First introduced to Parliament last month, the site-blocking legislation allows rights holders to request that ISPs block overseas websites that "facilitate" piracy. Under the draft bill, rights holders can seek a Federal Court injunction to have the websites blocked at an ISP level, though they must satisfy the court that the sites' "primary purpose" is to facilitate the breach of copyright.

But while the Government has specifically outlined [PDF] that search engines are "not the intended targets" of this legal action, Foxtel has now called for changes to include them within the scope of the laws.

In its submission to the Senate Committee currently reviewing the Copyright Amendment (Online Infringement) Bill, Foxtel called for the laws to be "broadened."

"As currently drafted...[the bill] applies only to 'carriage service providers,'" the submission reads. "The scope of the Bill should be broadened so as to apply to service providers and intermediaries (eg search engine providers), by deleting the word 'carriage.'"

A spokesperson for Foxtel argued that extending the law to search engines would not "create an 'internet filter,'" because courts would be required to take a number of factors into account in ordering an injunction and "a very high threshold must be satisfied".

Instead, Foxtel argues that its proposed changes will ensure the bill remains "technologically neutral and capable of broad application".

However, these appeals have been criticised by copyright experts, with Sydney Law School Associate Professor Kimberlee Weatherall saying it would be "very surprising" if the Government heeded Foxtel's demands.

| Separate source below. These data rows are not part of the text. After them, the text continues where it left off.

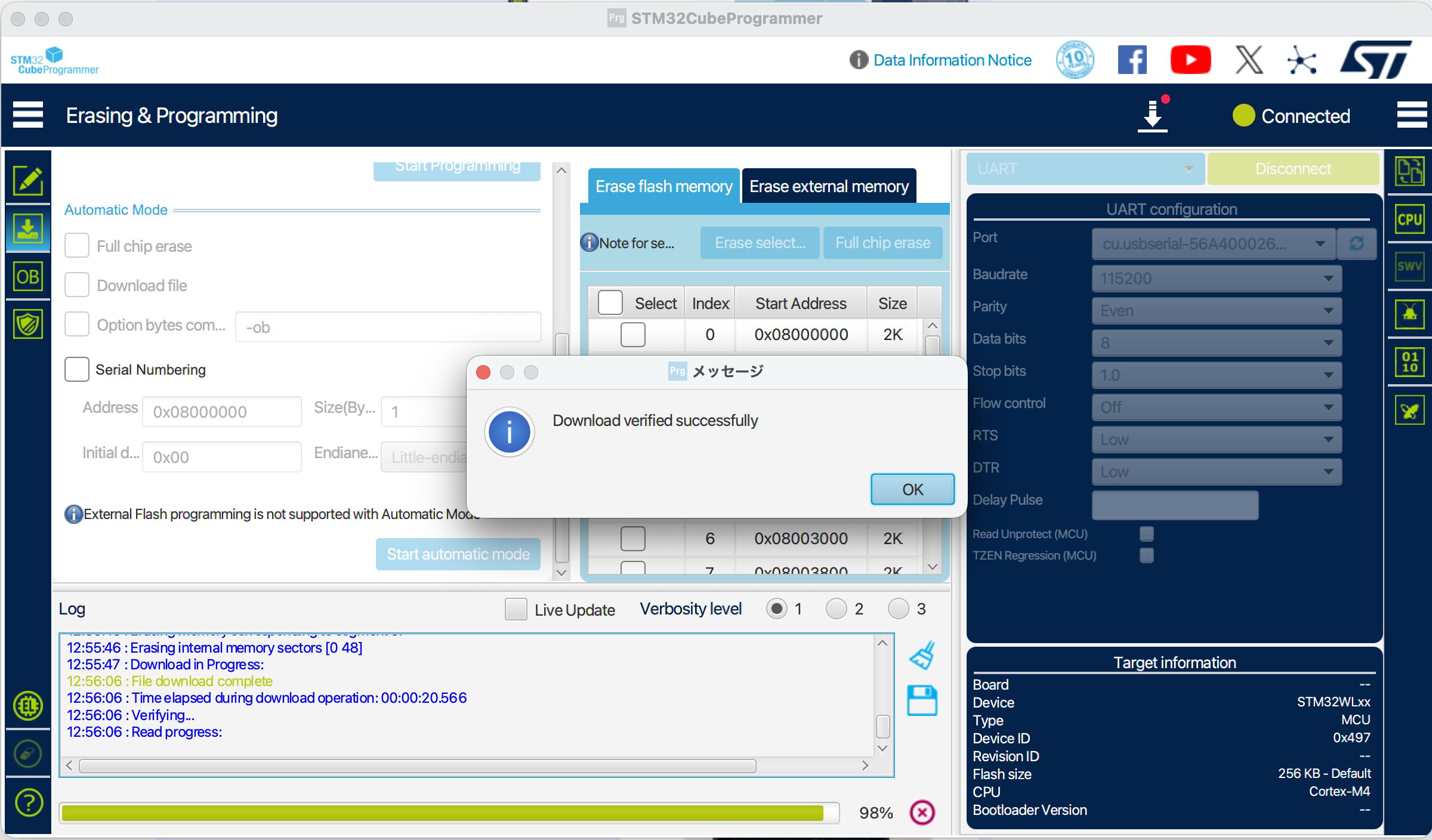This screenshot has width=1432, height=840.
Task: Clear the log with broom icon
Action: coord(922,656)
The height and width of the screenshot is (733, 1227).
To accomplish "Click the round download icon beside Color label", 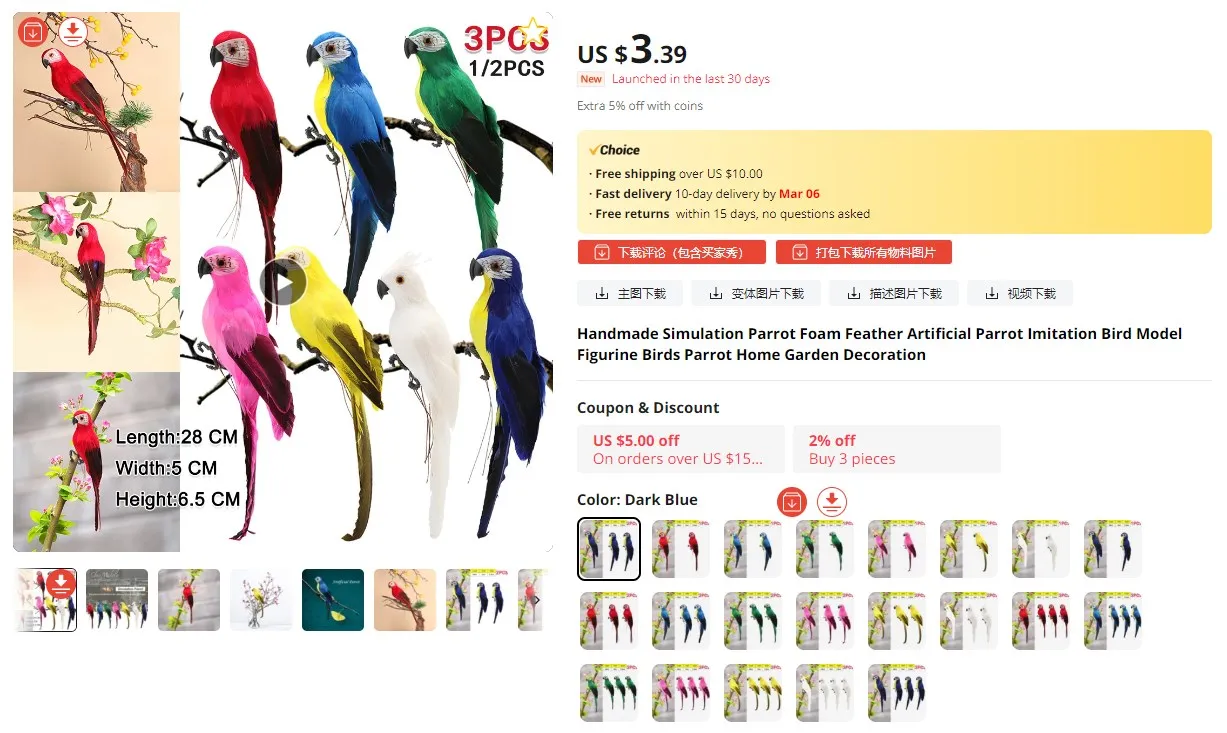I will 832,501.
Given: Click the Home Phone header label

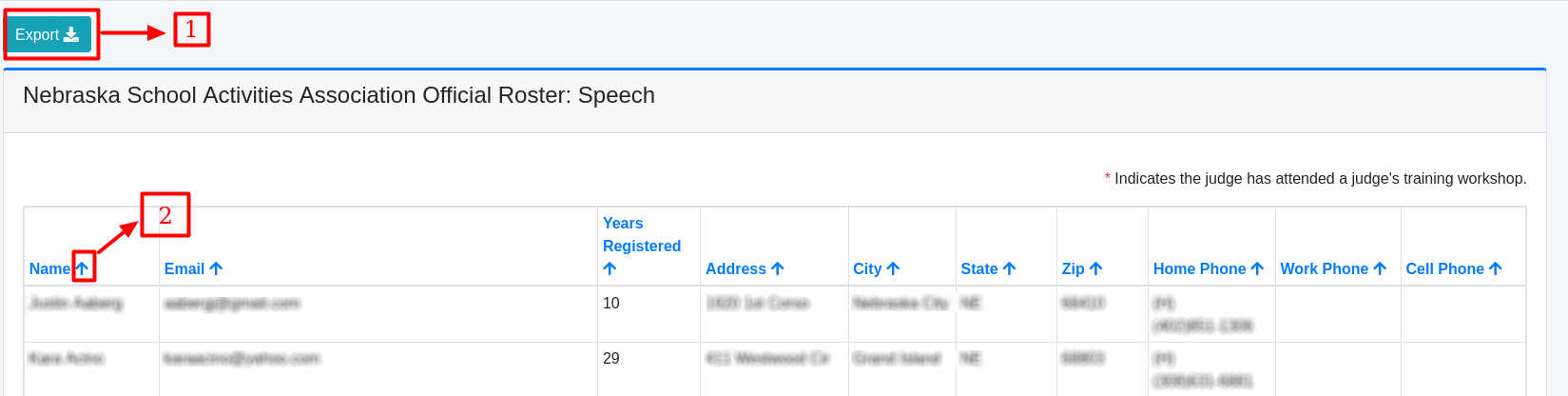Looking at the screenshot, I should (1199, 268).
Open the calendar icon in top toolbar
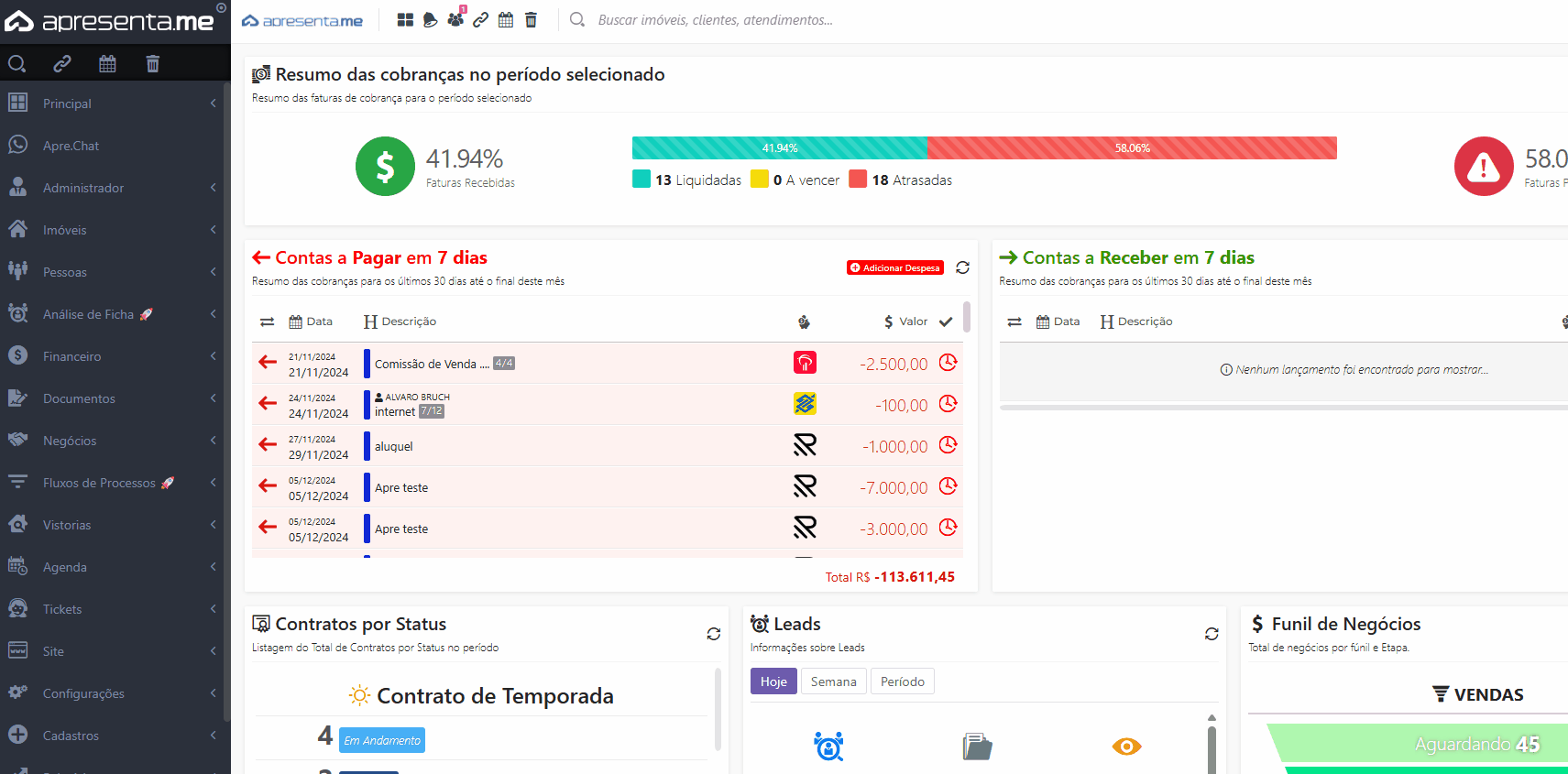Screen dimensions: 1568x774 tap(506, 20)
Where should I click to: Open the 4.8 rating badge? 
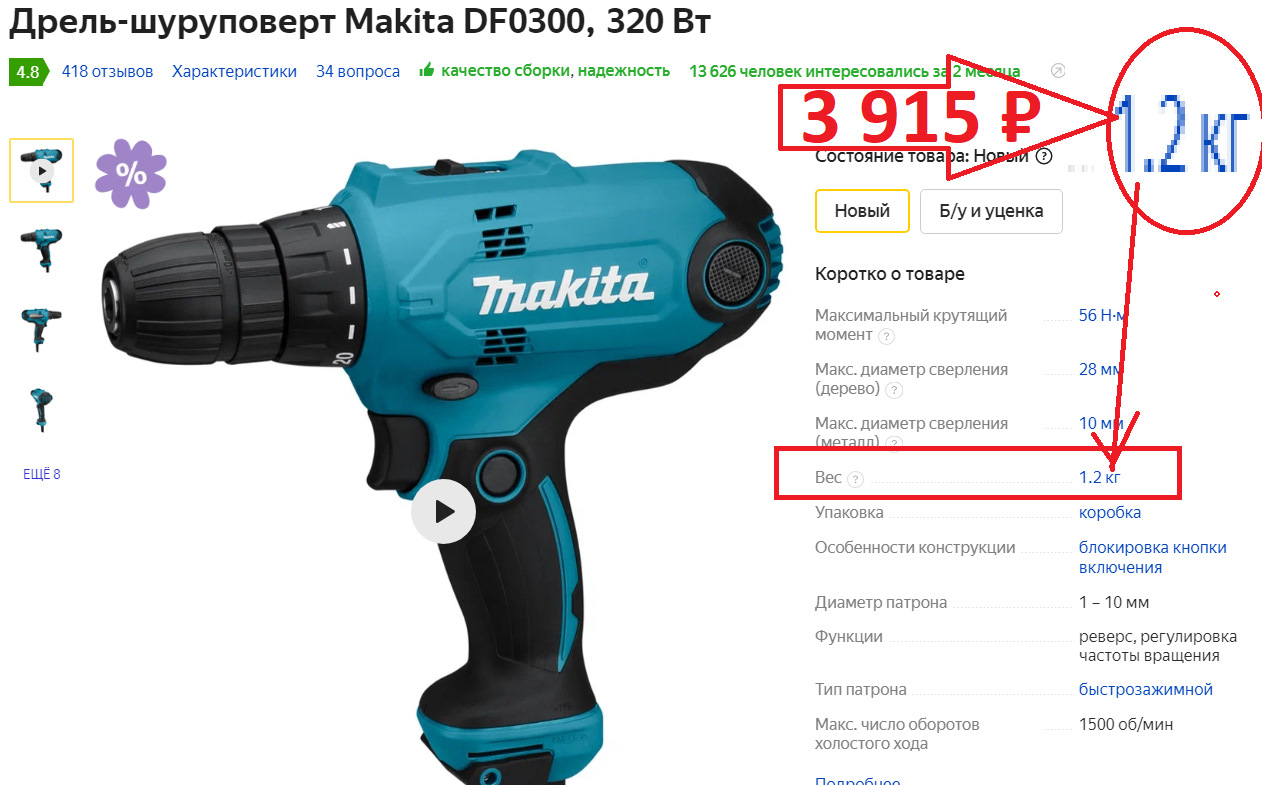point(27,72)
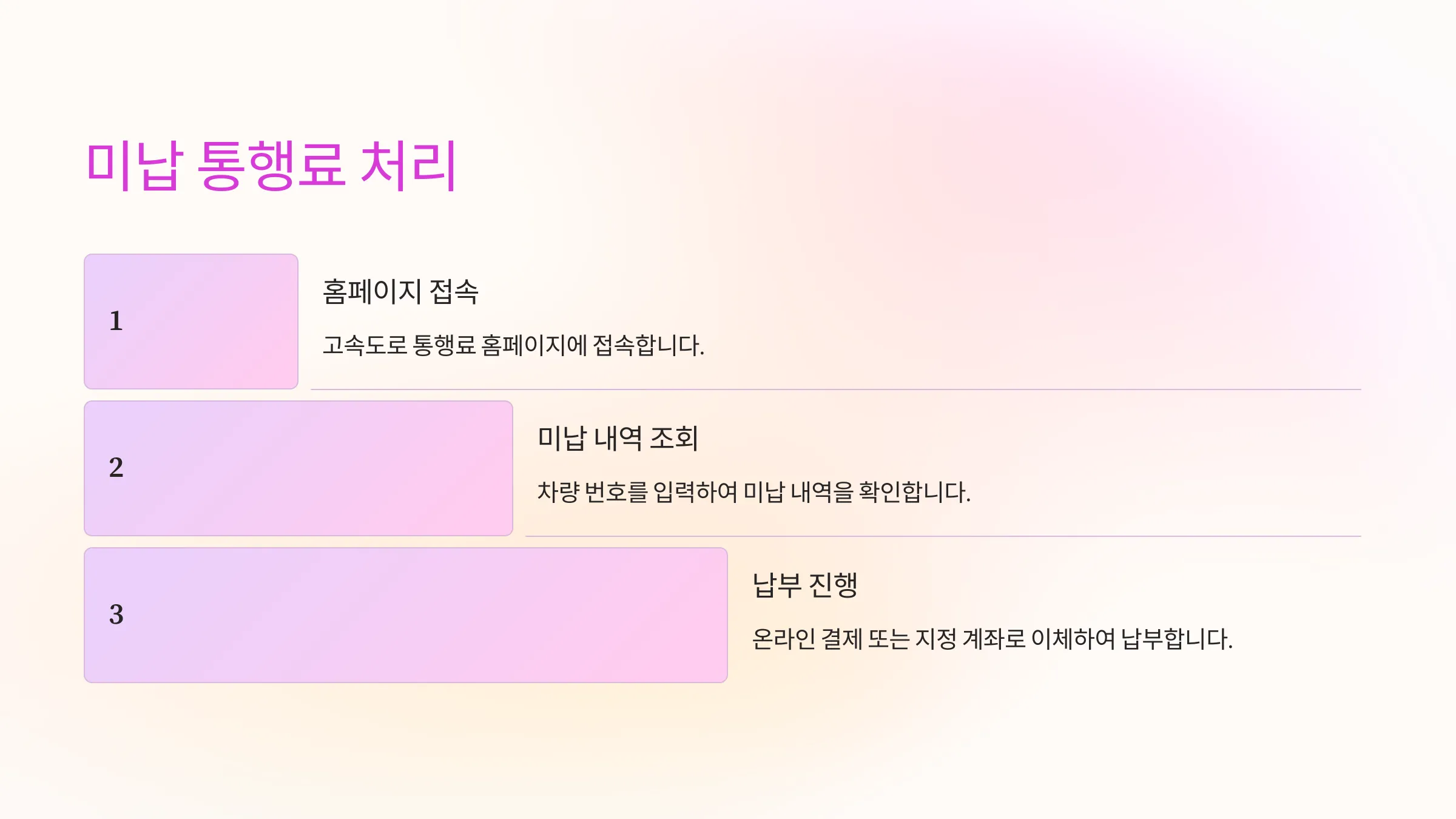The height and width of the screenshot is (819, 1456).
Task: Click the heading 납부 진행
Action: (x=805, y=585)
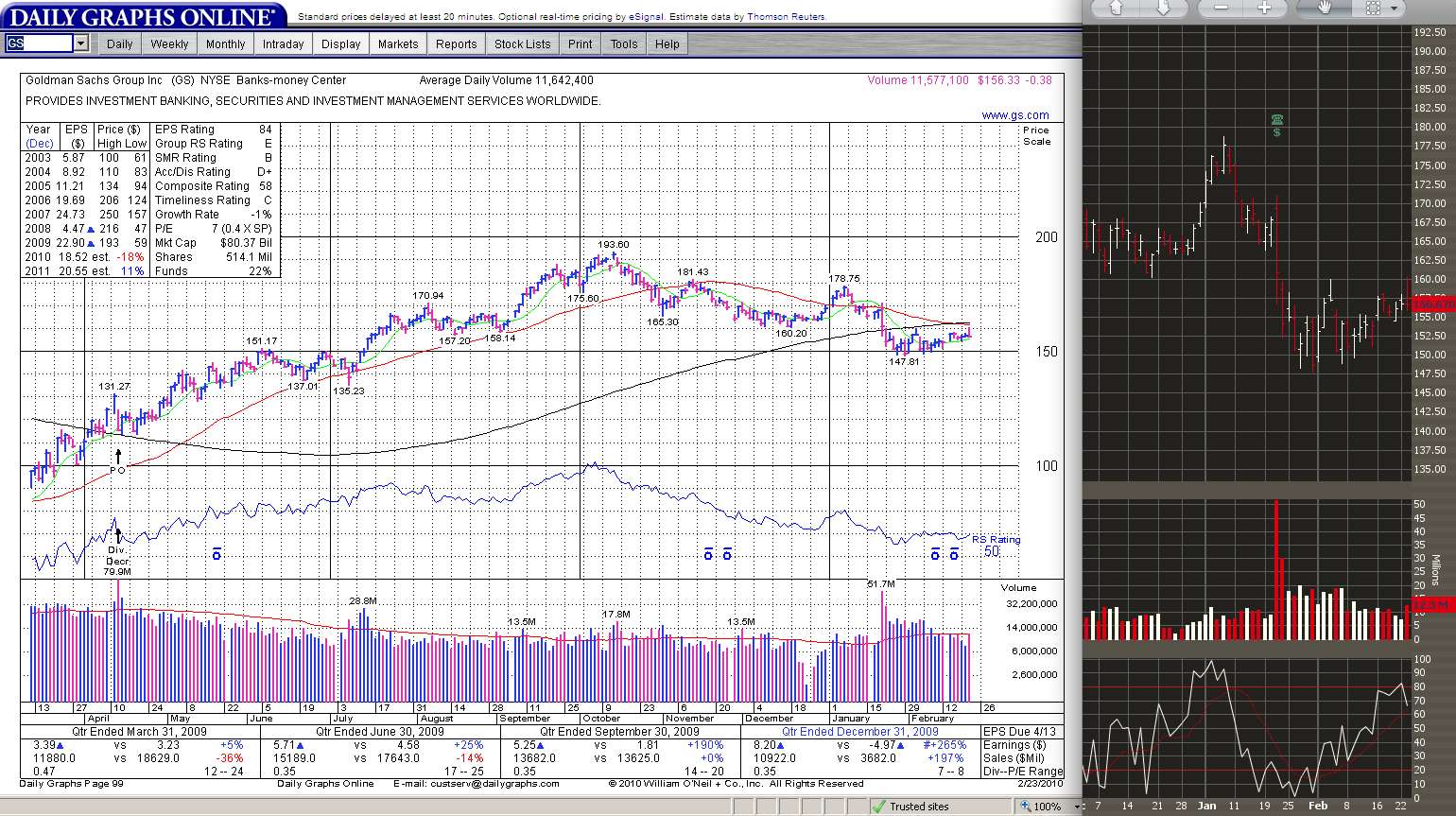Click the down arrow navigation icon
The image size is (1456, 816).
point(1163,8)
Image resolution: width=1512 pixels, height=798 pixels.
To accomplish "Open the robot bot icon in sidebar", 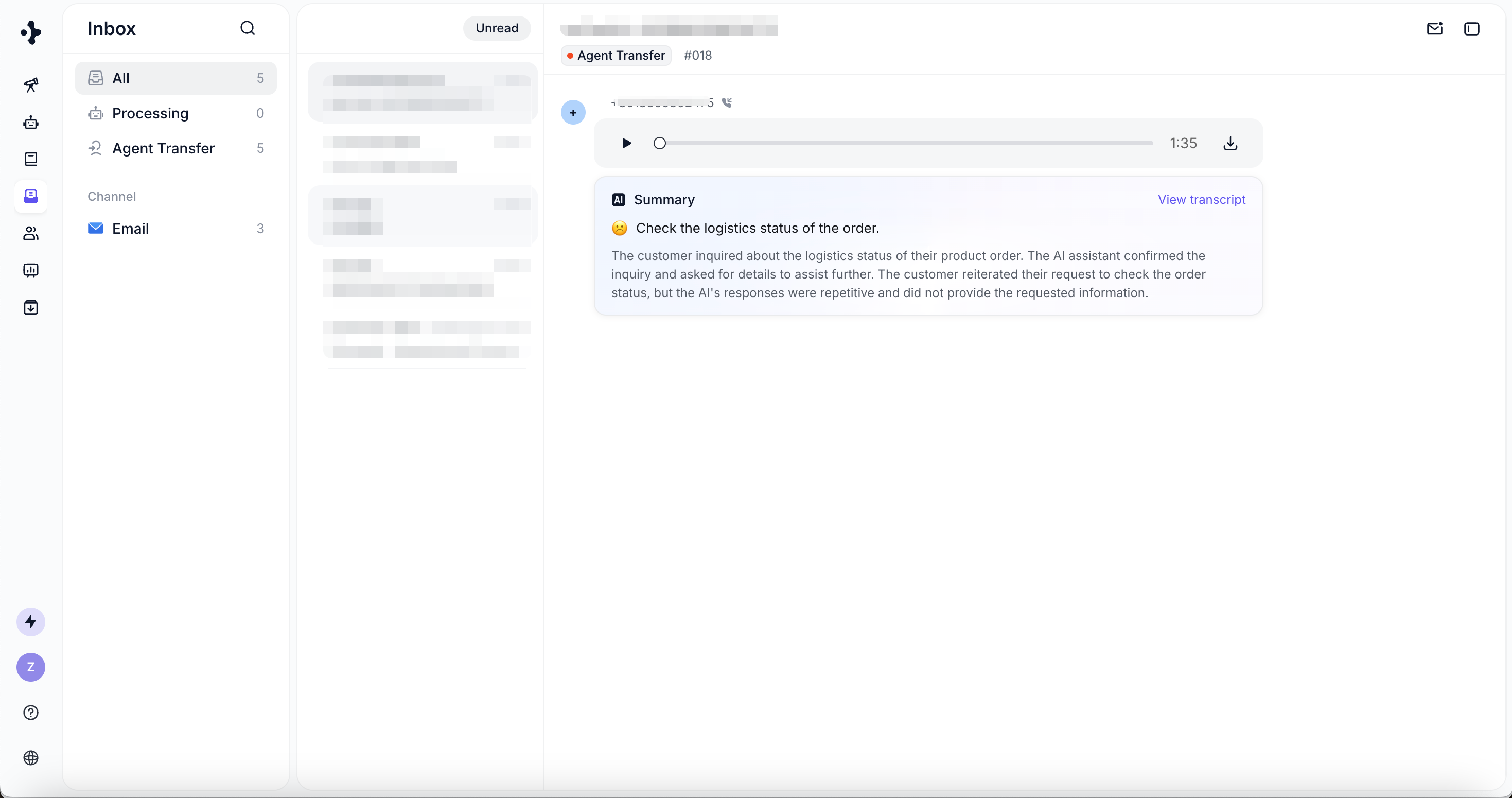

"The legislation is targeted at something quite specific, which is carriage service providers blocking access to all their customers to known flagrant infringing sites," said Weatherall. "It's not intended to be broad. This is intended to be a narrow, targeted response to a specific problem."

Weatherall also noted that most search companies already have "notice and takedown" schemes in place, meaning they can remove links to copyright-infringing material from their search results at the request of rights holders.

While Foxtel has looked overseas for proof of site-blocking success -- a Foxtel spokesperson said that "similar laws overseas, which are working well, apply more broadly to service providers and intermediaries" -- Weatherall says Australia lacks the same 'safe harbour' schemes seen overseas that protect search engines from legal action.

Essentially a safe harbour scheme ensures that the likes of YouTube, social media sites and search engines "get protection from legal liability [over copyrighted material] provided they have a system of notice and takedown." According to Weatherall, these protections exist in "pretty much every developed country except Australia."

"I think you could characterise it as cheeky to demand an even more extensive site-blocking set of rules without any recognition of...the concerns of the other side."